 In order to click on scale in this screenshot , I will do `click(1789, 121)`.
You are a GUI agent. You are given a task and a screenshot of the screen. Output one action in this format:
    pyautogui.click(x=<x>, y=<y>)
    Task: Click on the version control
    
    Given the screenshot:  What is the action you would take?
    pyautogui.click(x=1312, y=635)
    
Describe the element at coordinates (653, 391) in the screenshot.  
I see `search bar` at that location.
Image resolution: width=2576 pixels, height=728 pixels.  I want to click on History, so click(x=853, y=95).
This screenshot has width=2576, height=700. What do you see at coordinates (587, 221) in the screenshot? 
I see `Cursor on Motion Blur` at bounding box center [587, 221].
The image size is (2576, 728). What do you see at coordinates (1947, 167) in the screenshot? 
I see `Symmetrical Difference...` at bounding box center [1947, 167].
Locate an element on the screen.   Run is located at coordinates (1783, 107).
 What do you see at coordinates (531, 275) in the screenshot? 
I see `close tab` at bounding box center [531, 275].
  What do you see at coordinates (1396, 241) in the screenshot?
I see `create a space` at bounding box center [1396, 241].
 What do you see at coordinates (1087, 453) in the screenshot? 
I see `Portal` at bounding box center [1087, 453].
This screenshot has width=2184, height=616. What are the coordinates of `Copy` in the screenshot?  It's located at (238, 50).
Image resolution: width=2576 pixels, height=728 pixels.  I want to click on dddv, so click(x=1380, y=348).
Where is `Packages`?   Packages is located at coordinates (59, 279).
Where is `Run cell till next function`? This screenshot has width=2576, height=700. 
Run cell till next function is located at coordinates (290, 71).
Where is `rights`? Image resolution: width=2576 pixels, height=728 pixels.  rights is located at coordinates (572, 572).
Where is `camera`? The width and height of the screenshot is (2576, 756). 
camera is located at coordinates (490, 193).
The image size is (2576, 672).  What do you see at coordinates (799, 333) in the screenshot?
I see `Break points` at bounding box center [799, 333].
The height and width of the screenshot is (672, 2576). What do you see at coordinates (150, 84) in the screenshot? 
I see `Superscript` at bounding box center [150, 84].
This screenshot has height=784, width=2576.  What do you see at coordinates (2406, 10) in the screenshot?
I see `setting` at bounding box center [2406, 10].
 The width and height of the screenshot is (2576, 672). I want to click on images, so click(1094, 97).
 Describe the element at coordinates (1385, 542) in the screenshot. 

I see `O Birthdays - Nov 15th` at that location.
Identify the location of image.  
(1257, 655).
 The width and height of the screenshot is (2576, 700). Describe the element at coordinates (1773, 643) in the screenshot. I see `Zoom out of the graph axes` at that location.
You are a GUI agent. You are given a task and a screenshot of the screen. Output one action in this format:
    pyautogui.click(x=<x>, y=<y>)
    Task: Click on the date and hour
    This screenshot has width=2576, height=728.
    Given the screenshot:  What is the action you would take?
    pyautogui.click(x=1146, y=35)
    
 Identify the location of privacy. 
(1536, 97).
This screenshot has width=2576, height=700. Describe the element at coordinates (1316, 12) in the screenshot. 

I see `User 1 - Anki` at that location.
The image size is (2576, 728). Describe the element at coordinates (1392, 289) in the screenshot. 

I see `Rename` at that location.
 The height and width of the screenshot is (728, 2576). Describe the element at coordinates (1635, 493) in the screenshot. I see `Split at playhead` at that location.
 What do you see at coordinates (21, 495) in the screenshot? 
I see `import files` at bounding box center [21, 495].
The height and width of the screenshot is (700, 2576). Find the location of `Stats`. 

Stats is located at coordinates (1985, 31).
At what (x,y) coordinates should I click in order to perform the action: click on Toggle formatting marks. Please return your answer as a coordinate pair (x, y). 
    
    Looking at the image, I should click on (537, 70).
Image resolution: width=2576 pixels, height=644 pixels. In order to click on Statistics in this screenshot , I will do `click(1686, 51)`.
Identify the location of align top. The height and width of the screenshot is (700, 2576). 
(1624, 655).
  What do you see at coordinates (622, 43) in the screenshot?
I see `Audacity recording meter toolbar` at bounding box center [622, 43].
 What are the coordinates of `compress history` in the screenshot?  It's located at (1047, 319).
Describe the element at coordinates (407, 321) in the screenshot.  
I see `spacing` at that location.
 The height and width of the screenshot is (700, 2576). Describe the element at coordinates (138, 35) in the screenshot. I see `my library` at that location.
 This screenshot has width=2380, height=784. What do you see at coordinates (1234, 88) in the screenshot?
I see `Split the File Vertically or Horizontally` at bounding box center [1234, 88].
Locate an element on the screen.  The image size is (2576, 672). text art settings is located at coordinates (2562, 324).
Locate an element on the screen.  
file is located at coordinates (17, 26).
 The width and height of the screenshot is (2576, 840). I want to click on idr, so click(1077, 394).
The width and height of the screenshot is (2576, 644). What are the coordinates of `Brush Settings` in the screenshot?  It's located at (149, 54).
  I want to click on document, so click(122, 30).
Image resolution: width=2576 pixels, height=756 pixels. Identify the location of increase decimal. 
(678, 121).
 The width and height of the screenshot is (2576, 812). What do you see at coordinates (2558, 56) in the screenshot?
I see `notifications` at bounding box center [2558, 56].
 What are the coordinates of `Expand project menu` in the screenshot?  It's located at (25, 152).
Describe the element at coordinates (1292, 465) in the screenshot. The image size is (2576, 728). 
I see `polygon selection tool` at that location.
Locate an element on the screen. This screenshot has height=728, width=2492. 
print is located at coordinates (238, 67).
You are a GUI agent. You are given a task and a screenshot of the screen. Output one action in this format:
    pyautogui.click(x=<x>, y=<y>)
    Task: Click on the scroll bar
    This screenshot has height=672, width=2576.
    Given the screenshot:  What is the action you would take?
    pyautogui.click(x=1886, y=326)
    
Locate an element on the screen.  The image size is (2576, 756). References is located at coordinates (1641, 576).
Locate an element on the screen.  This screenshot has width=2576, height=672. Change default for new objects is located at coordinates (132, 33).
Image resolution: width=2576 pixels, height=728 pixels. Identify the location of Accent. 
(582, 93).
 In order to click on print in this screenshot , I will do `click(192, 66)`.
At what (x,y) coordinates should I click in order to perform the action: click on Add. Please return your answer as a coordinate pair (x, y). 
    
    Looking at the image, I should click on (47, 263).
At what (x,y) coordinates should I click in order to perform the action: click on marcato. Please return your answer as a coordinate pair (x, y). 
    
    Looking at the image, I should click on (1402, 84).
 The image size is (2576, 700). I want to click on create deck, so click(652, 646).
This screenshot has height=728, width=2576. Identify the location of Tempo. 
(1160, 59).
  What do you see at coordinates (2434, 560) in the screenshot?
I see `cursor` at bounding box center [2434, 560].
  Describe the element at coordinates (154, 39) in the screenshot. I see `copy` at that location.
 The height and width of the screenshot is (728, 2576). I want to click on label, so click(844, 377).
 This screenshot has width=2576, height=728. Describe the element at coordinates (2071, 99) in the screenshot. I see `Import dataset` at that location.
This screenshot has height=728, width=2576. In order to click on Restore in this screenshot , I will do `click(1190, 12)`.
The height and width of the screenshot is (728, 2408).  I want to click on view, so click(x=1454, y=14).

**What you are asked to do:**
Quote the listing above verbatim, reproducing every line without change.

**Task output:**
 In order to click on scale in this screenshot , I will do `click(1789, 121)`.
You are a GUI agent. You are given a task and a screenshot of the screen. Output one action in this format:
    pyautogui.click(x=<x>, y=<y>)
    Task: Click on the version control
    
    Given the screenshot:  What is the action you would take?
    pyautogui.click(x=1312, y=635)
    
Describe the element at coordinates (653, 391) in the screenshot.  
I see `search bar` at that location.
Image resolution: width=2576 pixels, height=728 pixels.  I want to click on History, so click(x=853, y=95).
This screenshot has width=2576, height=700. What do you see at coordinates (587, 221) in the screenshot? 
I see `Cursor on Motion Blur` at bounding box center [587, 221].
The image size is (2576, 728). What do you see at coordinates (1947, 167) in the screenshot? 
I see `Symmetrical Difference...` at bounding box center [1947, 167].
Locate an element on the screen.   Run is located at coordinates (1783, 107).
 What do you see at coordinates (531, 275) in the screenshot? 
I see `close tab` at bounding box center [531, 275].
  What do you see at coordinates (1396, 241) in the screenshot?
I see `create a space` at bounding box center [1396, 241].
 What do you see at coordinates (1087, 453) in the screenshot? 
I see `Portal` at bounding box center [1087, 453].
This screenshot has width=2184, height=616. What are the coordinates of `Copy` in the screenshot?  It's located at (238, 50).
Image resolution: width=2576 pixels, height=728 pixels.  I want to click on dddv, so click(x=1380, y=348).
Where is `Packages`?   Packages is located at coordinates (59, 279).
Where is `Run cell till next function`? This screenshot has width=2576, height=700. 
Run cell till next function is located at coordinates (290, 71).
Where is `rights`? Image resolution: width=2576 pixels, height=728 pixels.  rights is located at coordinates (572, 572).
Where is `camera`? The width and height of the screenshot is (2576, 756). 
camera is located at coordinates (490, 193).
The image size is (2576, 672).  What do you see at coordinates (799, 333) in the screenshot?
I see `Break points` at bounding box center [799, 333].
The height and width of the screenshot is (672, 2576). What do you see at coordinates (150, 84) in the screenshot? 
I see `Superscript` at bounding box center [150, 84].
This screenshot has height=784, width=2576.  What do you see at coordinates (2406, 10) in the screenshot?
I see `setting` at bounding box center [2406, 10].
 The width and height of the screenshot is (2576, 672). I want to click on images, so click(1094, 97).
 Describe the element at coordinates (1385, 542) in the screenshot. 

I see `O Birthdays - Nov 15th` at that location.
Identify the location of image.  
(1257, 655).
 The width and height of the screenshot is (2576, 700). Describe the element at coordinates (1773, 643) in the screenshot. I see `Zoom out of the graph axes` at that location.
You are a GUI agent. You are given a task and a screenshot of the screen. Output one action in this format:
    pyautogui.click(x=<x>, y=<y>)
    Task: Click on the date and hour
    This screenshot has width=2576, height=728.
    Given the screenshot:  What is the action you would take?
    pyautogui.click(x=1146, y=35)
    
 Identify the location of privacy. 
(1536, 97).
This screenshot has width=2576, height=700. Describe the element at coordinates (1316, 12) in the screenshot. 

I see `User 1 - Anki` at that location.
The image size is (2576, 728). Describe the element at coordinates (1392, 289) in the screenshot. 

I see `Rename` at that location.
 The height and width of the screenshot is (728, 2576). Describe the element at coordinates (1635, 493) in the screenshot. I see `Split at playhead` at that location.
 What do you see at coordinates (21, 495) in the screenshot? 
I see `import files` at bounding box center [21, 495].
The height and width of the screenshot is (700, 2576). Find the location of `Stats`. 

Stats is located at coordinates (1985, 31).
At what (x,y) coordinates should I click in order to perform the action: click on Toggle formatting marks. Please return your answer as a coordinate pair (x, y). 
    
    Looking at the image, I should click on (537, 70).
Image resolution: width=2576 pixels, height=644 pixels. In order to click on Statistics in this screenshot , I will do `click(1686, 51)`.
Identify the location of align top. The height and width of the screenshot is (700, 2576). 
(1624, 655).
  What do you see at coordinates (622, 43) in the screenshot?
I see `Audacity recording meter toolbar` at bounding box center [622, 43].
 What are the coordinates of `compress history` in the screenshot?  It's located at (1047, 319).
Describe the element at coordinates (407, 321) in the screenshot.  
I see `spacing` at that location.
 The height and width of the screenshot is (700, 2576). Describe the element at coordinates (138, 35) in the screenshot. I see `my library` at that location.
 This screenshot has width=2380, height=784. What do you see at coordinates (1234, 88) in the screenshot?
I see `Split the File Vertically or Horizontally` at bounding box center [1234, 88].
Locate an element on the screen.  The image size is (2576, 672). text art settings is located at coordinates (2562, 324).
Locate an element on the screen.  
file is located at coordinates (17, 26).
 The width and height of the screenshot is (2576, 840). I want to click on idr, so click(1077, 394).
The width and height of the screenshot is (2576, 644). What are the coordinates of `Brush Settings` in the screenshot?  It's located at (149, 54).
  I want to click on document, so click(122, 30).
Image resolution: width=2576 pixels, height=756 pixels. Identify the location of increase decimal. 
(678, 121).
 The width and height of the screenshot is (2576, 812). What do you see at coordinates (2558, 56) in the screenshot?
I see `notifications` at bounding box center [2558, 56].
 What are the coordinates of `Expand project menu` in the screenshot?  It's located at (25, 152).
Describe the element at coordinates (1292, 465) in the screenshot. The image size is (2576, 728). 
I see `polygon selection tool` at that location.
Locate an element on the screen. This screenshot has height=728, width=2492. 
print is located at coordinates (238, 67).
You are a GUI agent. You are given a task and a screenshot of the screen. Output one action in this format:
    pyautogui.click(x=<x>, y=<y>)
    Task: Click on the scroll bar
    This screenshot has height=672, width=2576.
    Given the screenshot:  What is the action you would take?
    pyautogui.click(x=1886, y=326)
    
Locate an element on the screen.  The image size is (2576, 756). References is located at coordinates (1641, 576).
Locate an element on the screen.  This screenshot has width=2576, height=672. Change default for new objects is located at coordinates (132, 33).
Image resolution: width=2576 pixels, height=728 pixels. Identify the location of Accent. 
(582, 93).
 In order to click on print in this screenshot , I will do `click(192, 66)`.
At what (x,y) coordinates should I click in order to perform the action: click on Add. Please return your answer as a coordinate pair (x, y). 
    
    Looking at the image, I should click on (47, 263).
At what (x,y) coordinates should I click in order to perform the action: click on marcato. Please return your answer as a coordinate pair (x, y). 
    
    Looking at the image, I should click on (1402, 84).
 The image size is (2576, 700). I want to click on create deck, so click(652, 646).
This screenshot has height=728, width=2576. Identify the location of Tempo. 
(1160, 59).
  What do you see at coordinates (2434, 560) in the screenshot?
I see `cursor` at bounding box center [2434, 560].
  Describe the element at coordinates (154, 39) in the screenshot. I see `copy` at that location.
 The height and width of the screenshot is (728, 2576). I want to click on label, so click(844, 377).
 This screenshot has width=2576, height=728. Describe the element at coordinates (2071, 99) in the screenshot. I see `Import dataset` at that location.
This screenshot has height=728, width=2576. In order to click on Restore in this screenshot , I will do `click(1190, 12)`.
The height and width of the screenshot is (728, 2408).  I want to click on view, so click(x=1454, y=14).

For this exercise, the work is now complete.